Estonia and Latvia have been primary targets of Russia’s Compatriot Policy. The restrictive citizenship and language polices they adopted in the early 1990s ultimately disenfranchised their large Russian-speaking minorities. Russia has used a variety of tools in the name of protecting its compatriots including military and economic pressures, historical aggravation, border agreements, citizenship policy, international organizations, media campaigns, cyber warfare, and the funding and organization of protests. Concerns over Russia’s influence in Estonian and Latvian society have been escalating in recent years, particularly in the wake of mass protests over school reform in Latvia in spring 2004 and the Bronze Soldier riots in Estonia in April 2007. Both are evidence of Russia’s increasing use of soft power strategies to co-opt Russian-speakers in order achieve its political objectives. Russia’s activism is particularly worrisome in the context of integration monitoring which reveals increasing numbers of young Russian-speakers who are not developing a strong sense of civic identity. Russia’s recent emphasis on soft power strategies, coupled with its militarism in Georgia and Ukraine, has sparked several studies on how Russia’s soft power affects interethnic relations and minority integration in Estonia and Latvia.

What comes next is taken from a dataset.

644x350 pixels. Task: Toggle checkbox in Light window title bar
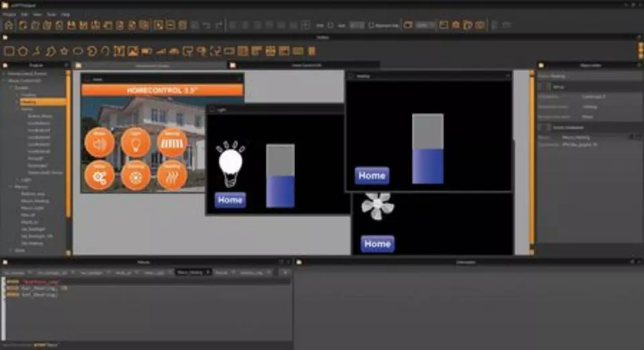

The funds from the AABS Emerging Scholars Award allowed me to gather and analyze parliamentary debates in Estonia and Latvia from the early 1990s to the present. Policy areas include citizenship, language, education, elections, integration programs, and the signing and ratification of the Framework Convention for the Protection of National minorities. This research contributes to a larger book project that explores the extent to which debates over minority policy have shifted over time, the justifications that elites provide for their policy preferences, as well as the influence of external actors (Russia and European institutions) on those policy preferences.

While the project is mid-stage, it is possible to report some interesting findings in the Estonian case. Russia’s activism clearly shapes not only policy preferences but the range of permissible claims that elites can make. While Russia’s activism might lead to more exclusionary stances toward Russian-speakers as a result of their perceived co-optation, the potential threat from Russia might alternatively result in greater efforts to integrate Russian-speakers so as to prevent their co-optation. The analysis finds evidence of both processes in the Estonian case.

I would like to express my sincere gratitude to the Association for the Advancement of Baltic Studies for their generous contribution to this project.